What the task requires
Output every line of the data exactly as it appears.

Task input
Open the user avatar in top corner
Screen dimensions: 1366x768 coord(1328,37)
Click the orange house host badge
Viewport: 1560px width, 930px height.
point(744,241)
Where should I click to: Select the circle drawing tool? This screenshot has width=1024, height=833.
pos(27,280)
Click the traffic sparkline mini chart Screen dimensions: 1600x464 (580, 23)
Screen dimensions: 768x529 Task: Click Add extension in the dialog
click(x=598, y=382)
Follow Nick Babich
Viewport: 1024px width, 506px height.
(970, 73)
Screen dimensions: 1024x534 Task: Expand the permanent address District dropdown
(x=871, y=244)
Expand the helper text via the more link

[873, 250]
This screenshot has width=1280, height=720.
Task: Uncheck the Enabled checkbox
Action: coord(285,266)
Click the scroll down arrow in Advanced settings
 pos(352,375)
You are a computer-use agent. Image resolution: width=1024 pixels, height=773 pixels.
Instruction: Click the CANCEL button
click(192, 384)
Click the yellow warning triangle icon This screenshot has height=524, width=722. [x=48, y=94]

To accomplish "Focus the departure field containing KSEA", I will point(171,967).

Exercise result
Open the user avatar in top corner
Screen dimensions: 1366x768 coord(1328,37)
Click the orange house host badge
Viewport: 1560px width, 930px height.
point(744,241)
Where should I click to: Select the circle drawing tool? This screenshot has width=1024, height=833.
pos(27,280)
Click the traffic sparkline mini chart Screen dimensions: 1600x464 (580, 23)
Screen dimensions: 768x529 Task: Click Add extension in the dialog
click(x=598, y=382)
Follow Nick Babich
Viewport: 1024px width, 506px height.
(970, 73)
Screen dimensions: 1024x534 Task: Expand the permanent address District dropdown
(x=871, y=244)
Expand the helper text via the more link

[873, 250]
This screenshot has width=1280, height=720.
Task: Uncheck the Enabled checkbox
Action: coord(285,266)
Click the scroll down arrow in Advanced settings
 pos(352,375)
You are a computer-use agent. Image resolution: width=1024 pixels, height=773 pixels.
Instruction: Click the CANCEL button
click(192, 384)
Click the yellow warning triangle icon This screenshot has height=524, width=722. [x=48, y=94]

To accomplish "Focus the departure field containing KSEA", I will point(171,967).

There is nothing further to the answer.